Nasionaldetik.com,— Dugaan penyelewengan dana Program Indonesia Pintar (PIP) di SDN Nyalindung 1, Cianjur, yang mencuat kembali setelah orang tua siswa menuntut kejelasan pada Kamis (23/10/2025), mengungkap fakta memprihatinkan: dana bantuan siswa miskin tersebut tertunda penyalurannya sejak 2017 dan diduga ‘ditilep’ sejak 2020.
Meskipun Dinas Pendidikan (Disdik) Cianjur telah berjanji memproses kasus ini ke Inspektorat dan mengancam sanksi disiplin ASN, publik menuntut agar kasus ini segera didorong ke ranah pidana mengingat besarnya kerugian dan lamanya praktik penyimpangan ini berlangsung. Klarifikasi Kepala Sekolah yang melempar tanggung jawab penyelesaian PIP 2021 dan 2022 ke Dinas juga harus diinvestigasi tuntas untuk menemukan aktor utama di balik kerugian hak pendidikan siswa.
Dugaan penyimpangan/penyelewengan dana PIP (Program Indonesia Pintar) yang tertunda sejak 2017 dan diduga dipotong/ditilep sejak 2020.
Kepala Sekolah dan operator PIP SDN Nyalindung 1 (akan diperiksa); Dinas Pendidikan Cianjur (menindaklanjuti); Inspektorat (memeriksa); dan 314 Penerima (korban).
Dana tertunda sejak 2017 dan ditilep sejak 2020. Orang tua mendatangi sekolah pada Kamis, 23 Oktober 2025.
SDN Nyalindung 1, Desa Nyalindung, Kecamatan Cugenang, Kabupaten Cianjur.
Melibatkan pemotongan dana bantuan siswa miskin yang ditujukan untuk pendidikan, dan berpotensi menjadi unsur pidana karena dijadikan ajang keuntungan pribadi.
Disdik akan memanggil pihak sekolah, meneruskan ke Inspektorat, menjatuhkan sanksi ASN, dan mendorong pelaporan ke aparat penegak hukum jika ada unsur pidana. Disepakati pendataan ulang untuk mengembalikan dana (ada selisih 40 penerima yang belum terverifikasi).

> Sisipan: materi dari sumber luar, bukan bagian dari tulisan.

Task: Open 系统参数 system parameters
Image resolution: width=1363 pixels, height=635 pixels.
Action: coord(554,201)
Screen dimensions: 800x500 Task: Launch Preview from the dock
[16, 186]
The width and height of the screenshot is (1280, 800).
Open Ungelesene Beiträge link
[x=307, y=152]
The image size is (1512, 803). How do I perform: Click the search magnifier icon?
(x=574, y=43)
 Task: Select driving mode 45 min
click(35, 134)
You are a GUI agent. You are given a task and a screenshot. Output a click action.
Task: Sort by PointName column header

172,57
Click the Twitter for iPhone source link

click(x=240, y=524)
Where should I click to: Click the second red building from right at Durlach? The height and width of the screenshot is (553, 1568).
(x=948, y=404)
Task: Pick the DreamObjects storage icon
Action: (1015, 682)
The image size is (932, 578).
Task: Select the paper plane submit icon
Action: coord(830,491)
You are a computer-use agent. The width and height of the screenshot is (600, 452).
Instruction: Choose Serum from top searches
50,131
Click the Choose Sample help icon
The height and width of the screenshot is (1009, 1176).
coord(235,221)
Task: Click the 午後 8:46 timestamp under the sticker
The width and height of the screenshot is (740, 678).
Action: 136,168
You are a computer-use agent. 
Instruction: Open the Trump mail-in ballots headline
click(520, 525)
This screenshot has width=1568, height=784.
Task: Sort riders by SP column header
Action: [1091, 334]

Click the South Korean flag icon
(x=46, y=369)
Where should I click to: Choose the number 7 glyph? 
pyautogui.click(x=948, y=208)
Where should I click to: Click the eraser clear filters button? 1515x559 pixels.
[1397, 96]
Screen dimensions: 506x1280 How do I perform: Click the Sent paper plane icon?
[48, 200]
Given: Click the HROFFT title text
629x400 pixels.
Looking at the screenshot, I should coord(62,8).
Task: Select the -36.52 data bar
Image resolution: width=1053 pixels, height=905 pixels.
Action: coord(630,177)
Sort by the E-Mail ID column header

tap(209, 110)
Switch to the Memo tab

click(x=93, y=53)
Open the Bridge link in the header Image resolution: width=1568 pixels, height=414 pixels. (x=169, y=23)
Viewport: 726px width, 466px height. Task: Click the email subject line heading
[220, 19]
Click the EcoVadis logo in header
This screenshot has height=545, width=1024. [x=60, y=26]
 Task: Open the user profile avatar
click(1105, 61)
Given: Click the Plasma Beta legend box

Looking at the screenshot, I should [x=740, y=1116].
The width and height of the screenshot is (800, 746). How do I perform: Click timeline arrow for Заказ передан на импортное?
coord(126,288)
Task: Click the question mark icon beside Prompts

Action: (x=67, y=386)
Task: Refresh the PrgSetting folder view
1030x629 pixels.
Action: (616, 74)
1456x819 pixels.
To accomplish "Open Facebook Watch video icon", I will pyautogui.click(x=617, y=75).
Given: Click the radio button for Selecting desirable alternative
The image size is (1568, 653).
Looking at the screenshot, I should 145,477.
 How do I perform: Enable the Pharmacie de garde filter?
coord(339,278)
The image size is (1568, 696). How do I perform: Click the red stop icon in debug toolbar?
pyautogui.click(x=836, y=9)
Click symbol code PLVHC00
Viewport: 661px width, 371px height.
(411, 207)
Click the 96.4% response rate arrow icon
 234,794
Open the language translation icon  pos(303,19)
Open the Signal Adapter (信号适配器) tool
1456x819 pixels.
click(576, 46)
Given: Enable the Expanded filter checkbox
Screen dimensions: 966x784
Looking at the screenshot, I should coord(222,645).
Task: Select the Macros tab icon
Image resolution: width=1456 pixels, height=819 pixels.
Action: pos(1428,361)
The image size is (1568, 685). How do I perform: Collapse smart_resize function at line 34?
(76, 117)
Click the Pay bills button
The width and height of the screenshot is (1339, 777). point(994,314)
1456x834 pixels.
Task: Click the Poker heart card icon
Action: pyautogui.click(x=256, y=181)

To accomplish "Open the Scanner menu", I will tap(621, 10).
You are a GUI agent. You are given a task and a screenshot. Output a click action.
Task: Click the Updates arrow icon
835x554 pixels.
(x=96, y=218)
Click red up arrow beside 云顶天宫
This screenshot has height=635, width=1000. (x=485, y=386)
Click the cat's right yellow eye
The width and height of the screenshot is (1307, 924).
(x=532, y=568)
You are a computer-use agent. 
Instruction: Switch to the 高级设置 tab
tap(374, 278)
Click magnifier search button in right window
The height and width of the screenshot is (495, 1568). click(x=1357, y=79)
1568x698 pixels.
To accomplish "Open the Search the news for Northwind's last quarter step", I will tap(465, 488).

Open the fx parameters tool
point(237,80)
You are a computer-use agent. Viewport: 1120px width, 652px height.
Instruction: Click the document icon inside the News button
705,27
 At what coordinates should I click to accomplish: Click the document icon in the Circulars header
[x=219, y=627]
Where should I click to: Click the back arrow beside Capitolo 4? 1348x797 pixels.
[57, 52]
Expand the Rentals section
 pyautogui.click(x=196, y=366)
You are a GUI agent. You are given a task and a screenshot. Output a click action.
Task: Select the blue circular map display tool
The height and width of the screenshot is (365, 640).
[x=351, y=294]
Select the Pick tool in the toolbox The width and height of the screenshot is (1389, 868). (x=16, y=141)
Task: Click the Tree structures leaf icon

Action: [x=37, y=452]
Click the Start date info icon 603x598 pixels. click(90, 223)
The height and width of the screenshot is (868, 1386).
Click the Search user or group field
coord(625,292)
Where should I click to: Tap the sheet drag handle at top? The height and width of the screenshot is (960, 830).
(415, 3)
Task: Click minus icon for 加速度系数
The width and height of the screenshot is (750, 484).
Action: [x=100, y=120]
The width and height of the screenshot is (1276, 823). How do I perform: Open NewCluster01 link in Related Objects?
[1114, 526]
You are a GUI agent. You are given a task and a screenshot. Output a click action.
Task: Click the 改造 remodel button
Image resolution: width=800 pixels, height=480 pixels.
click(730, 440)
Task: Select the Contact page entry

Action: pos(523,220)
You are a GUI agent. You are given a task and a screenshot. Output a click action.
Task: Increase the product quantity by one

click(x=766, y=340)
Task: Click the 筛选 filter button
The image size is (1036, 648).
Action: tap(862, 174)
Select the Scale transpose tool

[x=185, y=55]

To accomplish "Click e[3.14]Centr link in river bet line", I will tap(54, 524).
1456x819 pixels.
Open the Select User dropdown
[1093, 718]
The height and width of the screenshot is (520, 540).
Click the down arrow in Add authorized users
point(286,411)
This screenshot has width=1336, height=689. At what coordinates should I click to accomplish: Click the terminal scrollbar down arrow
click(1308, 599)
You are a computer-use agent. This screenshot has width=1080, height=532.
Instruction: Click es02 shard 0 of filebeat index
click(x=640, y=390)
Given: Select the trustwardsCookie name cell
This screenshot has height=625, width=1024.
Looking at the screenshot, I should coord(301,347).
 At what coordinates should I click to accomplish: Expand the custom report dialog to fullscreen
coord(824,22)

Pernyataan Disdik yang hanya “mendorong” ke APH jika ditemukan unsur pidana dinilai terlalu pasif. Mengingat penyimpangan terjadi selama bertahun-tahun (2017-2023), Disdik dan Inspektorat harus aktif menyerahkan bukti permulaan kepada aparat penegak hukum untuk audit forensik, tidak hanya pemeriksaan disiplin ASN.
Kepala Sekolah saat ini, Ai Tuti, melempar tanggung jawab PIP tahun 2021 dan 2022 kepada dinas karena pengelola saat itu bukan dirinya. Disdik harus segera mengumumkan identitas pejabat yang bertanggung jawab pada periode tersebut agar tidak terjadi impunitas.
Transparansi Nominal: Publik, khususnya wali murid, berhak mengetahui besaran pasti selisih dana yang belum terbayarkan kepada 314 penerima dan mekanisme pengembaliannya harus diaudit secara independen, bukan hanya internal dinas.
Pemerintah daerah harus membuktikan komitmen untuk menindak tegas oknum ASN yang terlibat tanpa pandang bulu, sebab penyimpangan dana PIP adalah kejahatan terhadap hak dasar pendidikan anak miskin.